Huawei is finding it increasingly difficult to go about its business in the United States. The company’s smartphone business has found it very difficult to establish a footing in this market as the carriers aren’t willing to play ball and now even retailers have decided to stop selling its products. However, it appears that now carriers may also decide against using network equipment from Huawei because the Federal Communications Commission might block their federal subsidies if they don’t comply.

The Wall Street Journal reports that the FCC is mulling a new rule which will prevent small and rural carriers from cashing out their federal subsidies if they source network equipment from Chinese companies like Huawei and ZTE. The rule is expected to be proposed tomorrow but the possibility that it may be shelved hasn’t been ruled out.

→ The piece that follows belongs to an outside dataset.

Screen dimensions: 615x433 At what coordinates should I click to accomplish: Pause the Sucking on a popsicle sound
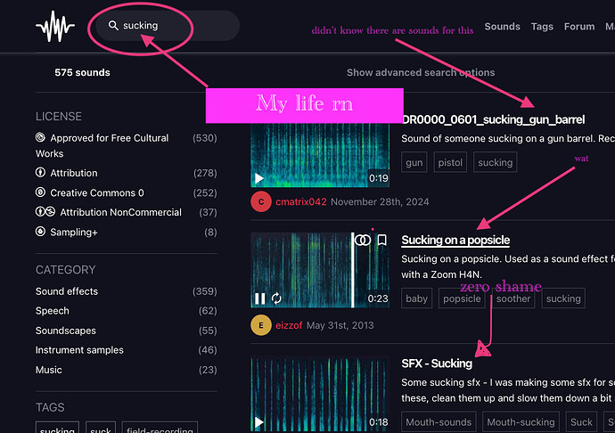coord(260,298)
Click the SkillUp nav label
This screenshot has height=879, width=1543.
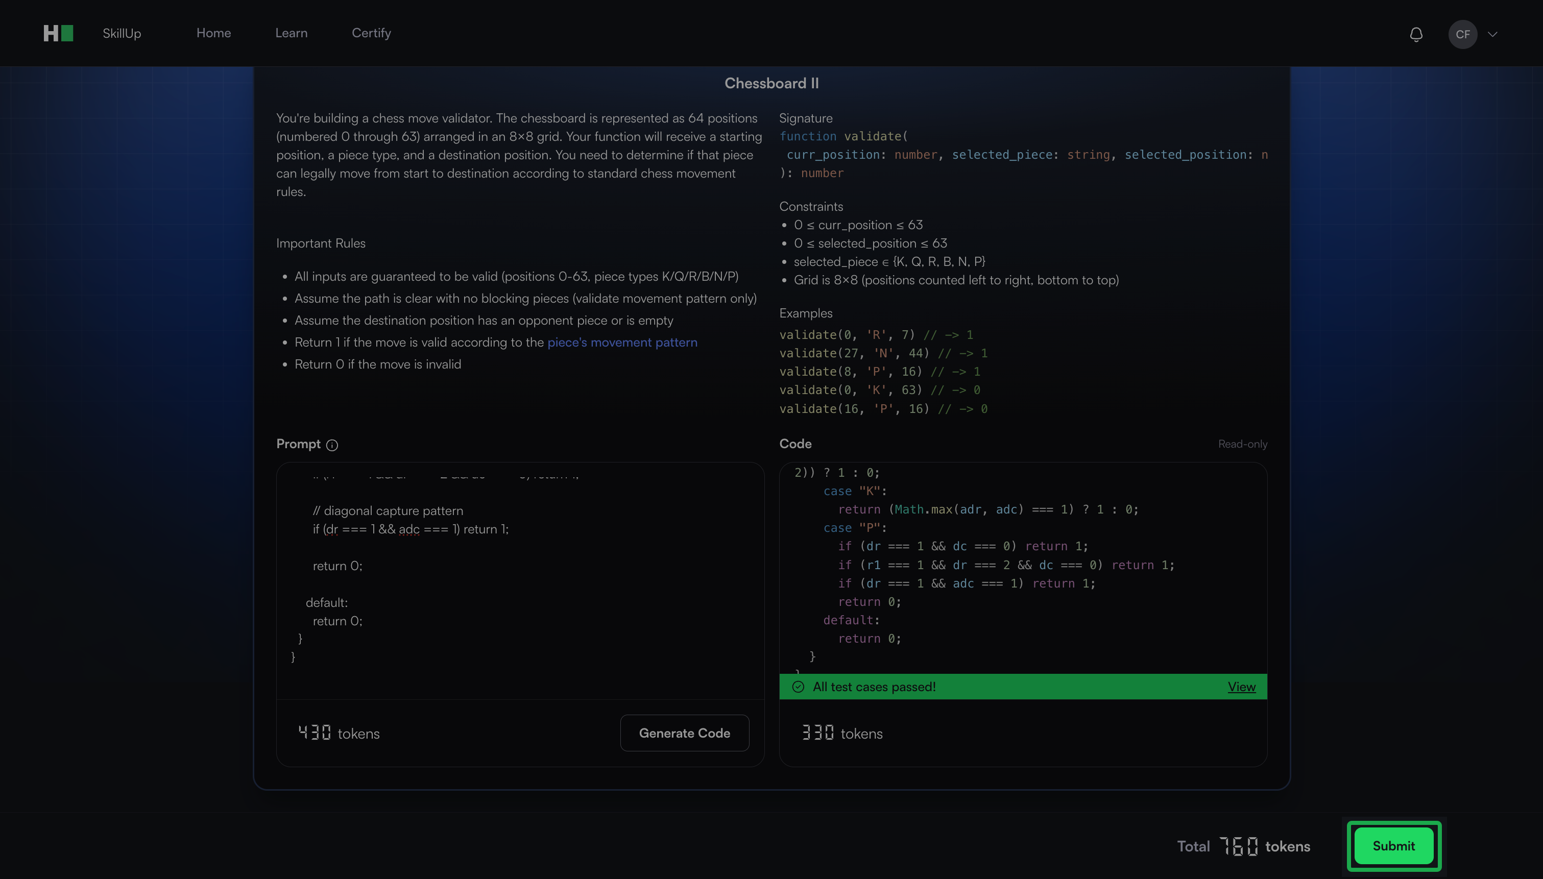point(122,33)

The proposal from the FCC will prevent carriers using Huawei or ZTE equipment from drawing from the Universal Service Fund, it’s a program created by the government to subsidize companies that provide broadband services in rural areas that are often not served by larger carriers.

It’s not like Huawei is a major supplier of network equipment to U.S. carriers. It only accounts for less than 1 percent of such hardware used by carriers in the country but the U.S. reportedly wants to stop the company from gaining any more market share particularly in the run-up to 5G.

Huawei maintains that its products are not detrimental to U.S. national security and that the allegations against it for spying on China’s behalf are unfounded.